I don't know about you but I think that this whole poem is a metaphor for Sylvia Plath herself. I think that the box is her mind and the "swarm" inside the box are her thoughts. She says 'I will be sweet God, I will set them free'. I think she means that only through her death will she be able to set these dark thoughts and emotions free. I think that maybe she could have written this poem whilst she was comtemplating suicide.
A Second Look at Those Meataphors
2002-10-23
Added by: Samuel Biagetti
I think Angela has made a good observation by speculating that the bees represent the immensely powerful and active thoughts swarming inside Sylvia Plath's head ("The unintelligible syllables / It is like a Roman mob . . ."). But one should be careful of reading suicidal thoughts INTO all her work. The choice to let the bees out INTO the world rather than let them die inside the box seems to me to represent her commitment to expressing her thoughts in poetry rather than staying quiet, as she had done through most of the aweful summer preceding the writing of the "bee poems." Like many of her poems, this one seems to deal with the power and significance of writing.
2002-11-11
Added by: Rachel
i think that when she says
"the box is only temporary", that she could be talking about about one of two things.
1. that this frustration and "mob" inside her is only temporary and if she lets it out then she can be free
2. that the box represents her body and how everything is trapped inside her but her body is only temporary and when she dies that she will be free. but i dont necessarily think that this means she was thinking about suicide, just her own death. like yeats in "sailing to byzantium
"Arrival of the bee box"
2003-01-27
Added by: David
the lines
With the swarmy feeling of African hands
Minute and shrunk for export
strike me now as troublingly racist; has anyone any knowledge of Plath's attitudes?
Not racist...
2003-03-11
Added by: Liz
David- when Plath refers to the swarmy feeling of African hands I assume she is alluding to late last century when freak shows were popular. I suppose the european aristocrats and passer-by's would be fascinated at seeing people with different coloured skin...sorry if I don't explain myself well, I'm only 14...not too well endowed in the knowledge of life....
Racism?
2003-05-05
Added by: Alice
I see it not as a racist comment but as an allusion to Africans in slavery.
Now having second thoughts about this box of bees, she questions the rights of the bees and her right to keep them imprisoned.
The poem has themes of oppression, whether it be of race or gender... or bees.
African hands
2003-10-16
Added by: Leah
David -
I'm 14 years old and we've been studying Plath's poetry in English. Recently I also read The Arrival of The Bee Box, and I think it's one of my favourite poems. I agree with Angela about the bees being a metaphor for Plath's thoughts. I think Plath is saying that the 'box is only temporary' not because she is contemplating suicide, or talking about death, but that she is saying that it is her decision whether to let her thoughts out into the world. The 'grid, no exit' expresses to me that more thoughts are entering her mind, but she can't decide how to deal with them all. And with the whole 'African hands' discussion - I believe that this is referring to African Bees, which are known to be highly dangerous and temperamental; prone to sudden attack. This refers to Plath's fear of what may happen if she releases her knowledge, her thoughts. She is scared that many arguments and fights may result, and the anger of those around her may be focussed on her.

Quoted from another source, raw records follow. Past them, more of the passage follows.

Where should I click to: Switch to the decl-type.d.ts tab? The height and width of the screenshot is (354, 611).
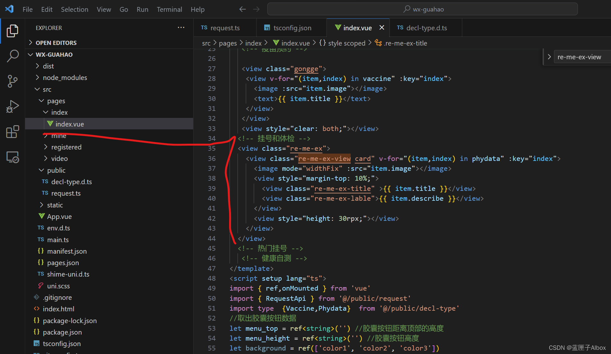[x=426, y=28]
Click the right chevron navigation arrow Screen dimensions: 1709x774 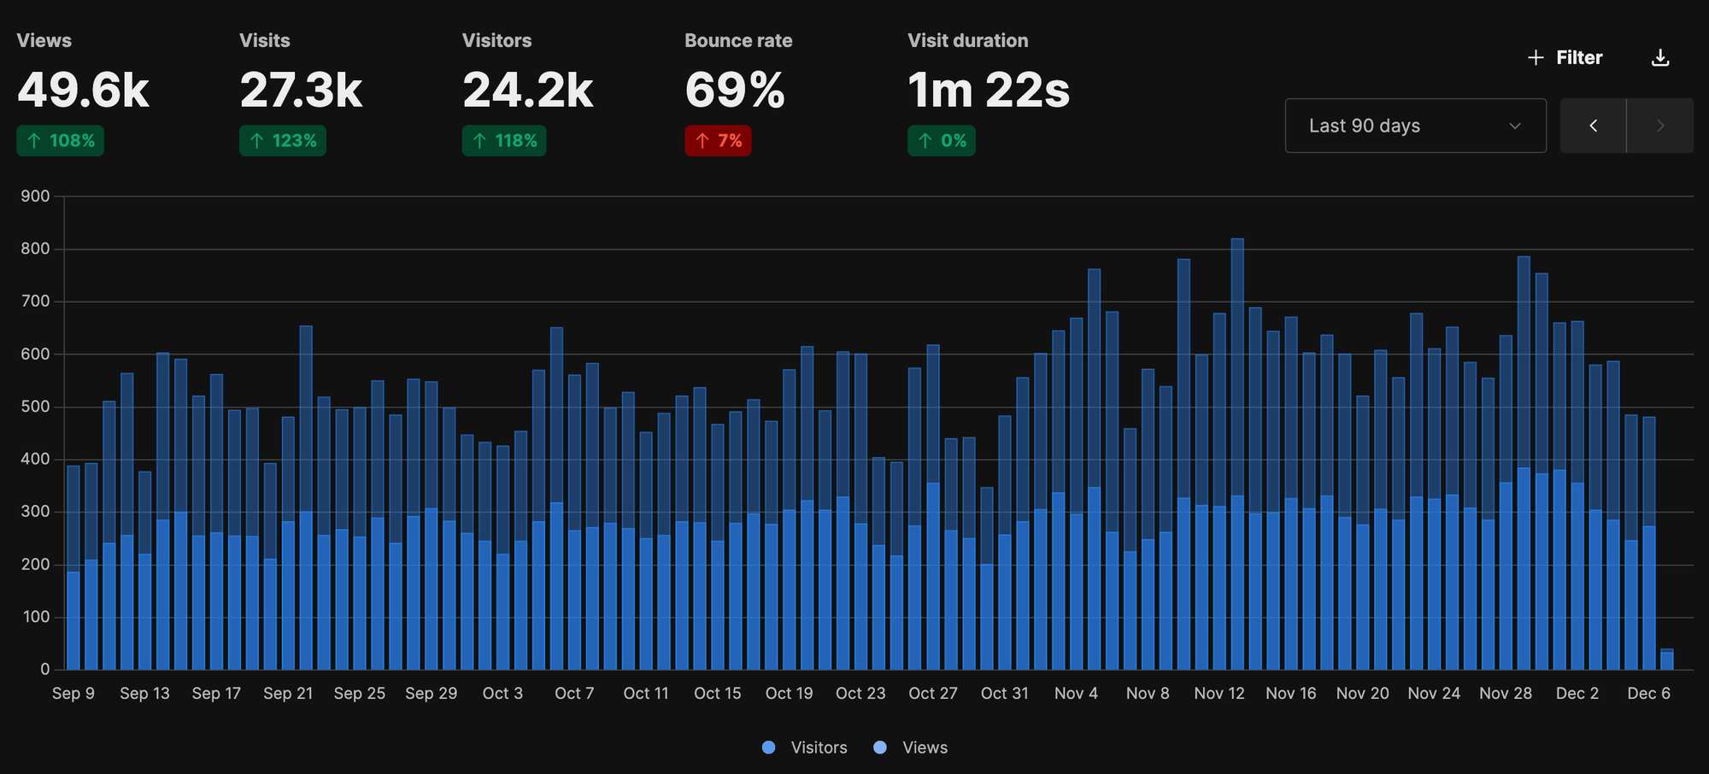(1660, 126)
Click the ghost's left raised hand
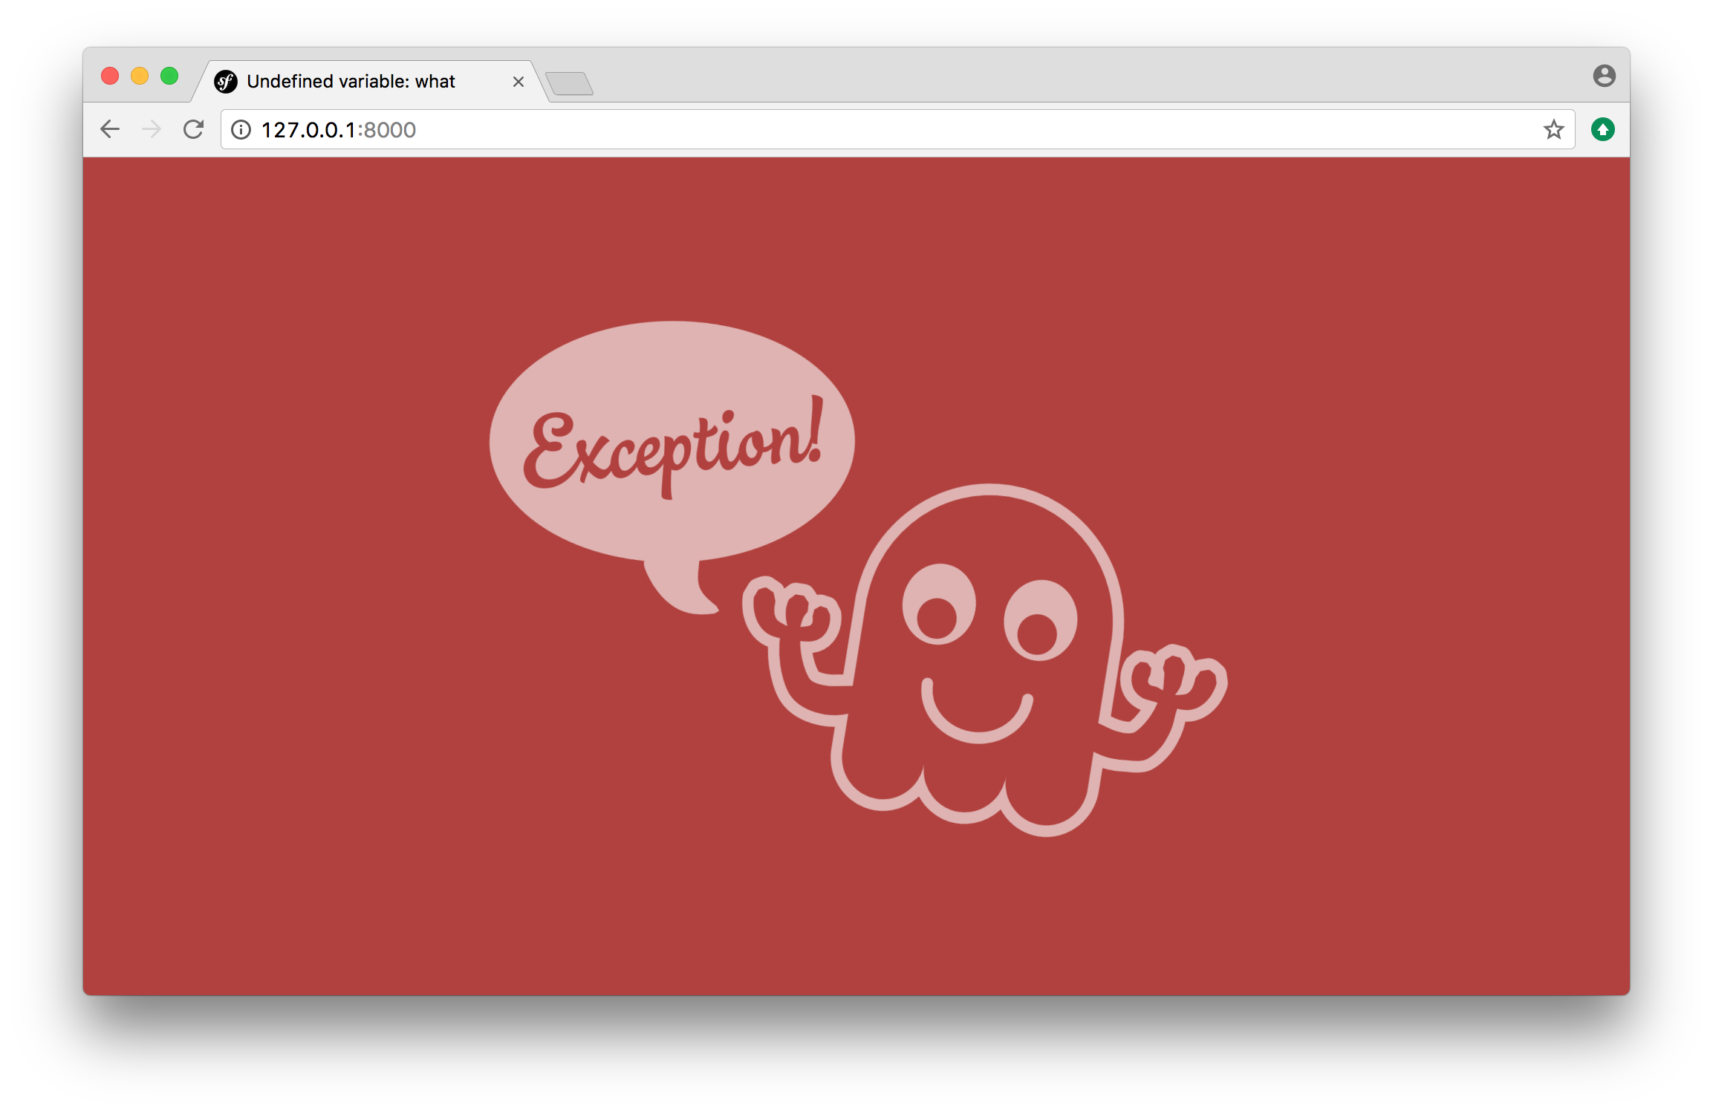Screen dimensions: 1713x1114 (x=792, y=613)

This is what I think, but then again I'm only 14, so don't have much 'worldly experience'!!!!!
-Leah
era
2003-12-07
Added by: Vicky
For drama we have been studying the poem and I was wondering, do you think her suicide has anything to do with the era in which she was living in? She dies in the 1960's if i am correct? A time of freedom of speech and change.
dad
2004-01-16
Added by: mr. n
"The Arrival of the Bee Box" is, like many of Plath's poems, rooted in her relationship with her father, who was a member of an English beekeeping (I forget the technical term) society in England, and a strange, removed father.
Also, as for racism, it might be, although more research would tell for sure, that "swarmy feeling of African hands/ minute and shrunk for export" denotes that the box was shipped from Africa to England, and does not connote any racist leanings.
England, in the 60s, was experiencing a sexual revolution, but not as much of the turbulence generated in America by racial tensions or the Vietnam war. I don't think, given her seemingly introverted poetic personality, that the author of "The Moon and the Yew Tree" or "Daddy" was too concerned with oppression by men or other limitations of her gender, but rather her own awkward or pained relationship to her family and life.
comments of arrival of the bee box
2004-05-22
Added by: Mian Mobin
this poem has strong symbolic significane about the colonial system bee box can be taken as a world and bees as the weak,poor and helpless people in this poem sylvia gives the image of ownership and servantship.
"i have simply orderd a box of maniacs
they can be sent back.
they can die,i need feed them nothing,i am the owner.
sylvia has also used the image of moon suit and funeral veil , which represents hypocrisy and false purity.
box can also be taken as a world ,the size which sylvia says suits to world because world is as small in the comparison of the whole universe as a small coffin of a baby or a midget.